LangChain
Use Backstop as a SafeDatabaseTool in LangChain agents — drop-in replacement for SQLDatabaseToolkit.
LangChain agents that query databases typically use SQLDatabaseToolkit. Backstop replaces direct database access with a safety-gated wrapper that classifies every query before execution.
Install
pip install langchain langchain-openai langchain-community backstopQuick example
from langchain_openai import ChatOpenAI
from langchain.agents import create_react_agent, AgentExecutor
from backstop import BackstopTool
tool = BackstopTool(
gateway_url="http://localhost:8080",
token="bsp_agent_your_token_here",
agent_id="langchain-prod",
)
llm = ChatOpenAI(model="gpt-4o")
agent = create_react_agent(llm, [tool], prompt=...)
executor = AgentExecutor(agent=agent, tools=[tool], verbose=True)
result = executor.invoke({"input": "How many users signed up last week?"})The agent uses Backstop's execute_query tool transparently. It never connects to the database directly.
BackstopTool reference
from backstop import BackstopTool
tool = BackstopTool(
gateway_url="http://localhost:8080", # Backstop gateway URL
token="bsp_agent_...", # Agent bearer token
agent_id="langchain-prod", # Identifies this agent in audit logs
db_url=None, # Override gateway's default DB (optional)
timeout=30, # Request timeout in seconds
)BackstopTool extends langchain_core.tools.BaseTool and implements _run() / _arun().
Async support
Use _arun() (called automatically by async agent runtimes):
import asyncio
from langchain.agents import create_react_agent
from langchain_openai import ChatOpenAI
from backstop import BackstopTool
async def main():
tool = BackstopTool(
gateway_url="http://localhost:8080",
token="bsp_agent_token",
agent_id="langchain-async",
)
# async executor usage
result = await tool.arun("SELECT count(*) FROM orders WHERE status = 'pending'")
print(result)
asyncio.run(main())Handling approval_required
When the agent issues a CRITICAL query, it receives an approval_required response.
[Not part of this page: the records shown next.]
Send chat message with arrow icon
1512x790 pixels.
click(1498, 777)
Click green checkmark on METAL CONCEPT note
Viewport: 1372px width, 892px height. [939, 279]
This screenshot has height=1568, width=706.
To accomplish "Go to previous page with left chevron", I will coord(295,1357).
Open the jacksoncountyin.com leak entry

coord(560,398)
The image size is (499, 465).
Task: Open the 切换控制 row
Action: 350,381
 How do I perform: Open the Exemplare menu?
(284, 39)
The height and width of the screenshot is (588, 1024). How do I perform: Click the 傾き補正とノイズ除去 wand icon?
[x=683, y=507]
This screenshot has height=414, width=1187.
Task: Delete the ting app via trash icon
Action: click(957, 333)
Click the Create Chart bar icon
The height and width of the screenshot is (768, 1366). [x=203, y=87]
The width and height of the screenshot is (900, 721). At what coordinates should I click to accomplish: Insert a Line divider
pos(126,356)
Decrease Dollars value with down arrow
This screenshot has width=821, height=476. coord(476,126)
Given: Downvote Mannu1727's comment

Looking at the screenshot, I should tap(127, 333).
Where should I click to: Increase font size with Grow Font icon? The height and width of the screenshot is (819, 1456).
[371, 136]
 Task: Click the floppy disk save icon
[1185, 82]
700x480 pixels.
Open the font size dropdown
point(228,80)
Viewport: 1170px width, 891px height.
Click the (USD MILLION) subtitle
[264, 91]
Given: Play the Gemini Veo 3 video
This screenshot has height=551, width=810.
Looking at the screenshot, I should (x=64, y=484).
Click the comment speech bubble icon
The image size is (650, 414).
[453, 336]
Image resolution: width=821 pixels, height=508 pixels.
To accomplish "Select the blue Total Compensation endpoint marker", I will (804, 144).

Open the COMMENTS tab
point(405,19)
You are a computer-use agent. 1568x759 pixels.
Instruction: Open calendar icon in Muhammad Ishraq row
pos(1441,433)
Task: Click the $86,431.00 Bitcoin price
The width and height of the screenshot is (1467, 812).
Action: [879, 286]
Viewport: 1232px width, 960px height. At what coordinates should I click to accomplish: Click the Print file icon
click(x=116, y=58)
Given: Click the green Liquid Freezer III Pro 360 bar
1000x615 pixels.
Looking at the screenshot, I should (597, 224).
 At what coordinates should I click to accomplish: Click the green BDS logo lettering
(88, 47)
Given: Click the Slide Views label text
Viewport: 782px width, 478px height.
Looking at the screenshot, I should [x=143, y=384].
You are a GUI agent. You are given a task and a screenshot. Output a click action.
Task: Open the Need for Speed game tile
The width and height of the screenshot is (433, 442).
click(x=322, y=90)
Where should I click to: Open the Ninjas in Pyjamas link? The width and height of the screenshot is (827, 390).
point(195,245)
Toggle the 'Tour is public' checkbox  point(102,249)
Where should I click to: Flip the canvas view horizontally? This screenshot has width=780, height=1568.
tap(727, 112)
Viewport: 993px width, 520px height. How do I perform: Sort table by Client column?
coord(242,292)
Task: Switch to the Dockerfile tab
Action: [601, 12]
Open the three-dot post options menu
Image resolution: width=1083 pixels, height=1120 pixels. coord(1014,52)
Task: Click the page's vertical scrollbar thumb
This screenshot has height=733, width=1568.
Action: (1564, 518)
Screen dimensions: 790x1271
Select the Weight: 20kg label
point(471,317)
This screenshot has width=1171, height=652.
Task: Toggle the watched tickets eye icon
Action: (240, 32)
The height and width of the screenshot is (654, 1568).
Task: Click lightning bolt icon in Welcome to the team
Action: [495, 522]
LangChain agents surface this to the user via the agent's reasoning trace. Configure your agent to pause and wait:
from backstop import BackstopTool, ApprovalRequiredError
tool = BackstopTool(
gateway_url="http://localhost:8080",
token="bsp_agent_token",
agent_id="langchain-prod",
raise_on_approval_required=True, # Raises instead of returning approval_required
)
try:
result = executor.invoke({"input": "Drop the temp_imports table"})
except ApprovalRequiredError as e:
print(f"Approval needed: {e.approval_id}")
print(f"Snapshot: {e.snapshot_id}")
# Notify operator, wait, then resubmit with snapshot_idCustom agent prompt
Tell the agent about Backstop's response format so it handles approvals gracefully:
from langchain_core.prompts import PromptTemplate
SYSTEM = """You are a database assistant with access to execute_query.
When execute_query returns status=approval_required, tell the user:
"This query requires operator approval (ID: {approval_id}). I'll wait."
When execute_query returns status=blocked, explain the policy reason
from safety_metadata.policy_reason and suggest a safer alternative.
Never attempt to bypass the gateway or connect to the database directly.
"""Production pattern: read-only agent + human-in-the-loop writes
A common pattern is to give the LangChain agent full read access while routing writes to a human-in-the-loop flow:
from backstop import BackstopTool
# Read-only agent: only analyze, never execute
read_tool = BackstopTool(
gateway_url="http://localhost:8080",
token="bsp_readonly_token", # query:analyze scope only
agent_id="analyst-bot",
)
# Write agent: executes through gateway (requires approval for HIGH/CRITICAL)
write_tool = BackstopTool(
gateway_url="http://localhost:8080",
token="bsp_write_token", # query:execute scope
agent_id="migration-bot",
)Using without the Python SDK
If you prefer to call Backstop directly (without installing the SDK), construct the JSON-RPC call manually:
import httpx
def execute_query(query: str, agent_id: str) -> dict:
resp = httpx.post(
"http://localhost:8080",
headers={"Authorization": "Bearer bsp_agent_token"},
json={
"jsonrpc": "2.0",
"id": 1,
"method": "tools/call",
"params": {
"name": "execute_query",
"arguments": {
"query": query,
"agent_id": agent_id,
}
}
}
)
return resp.json()["result"]Then wrap this in a @tool-decorated function for LangChain.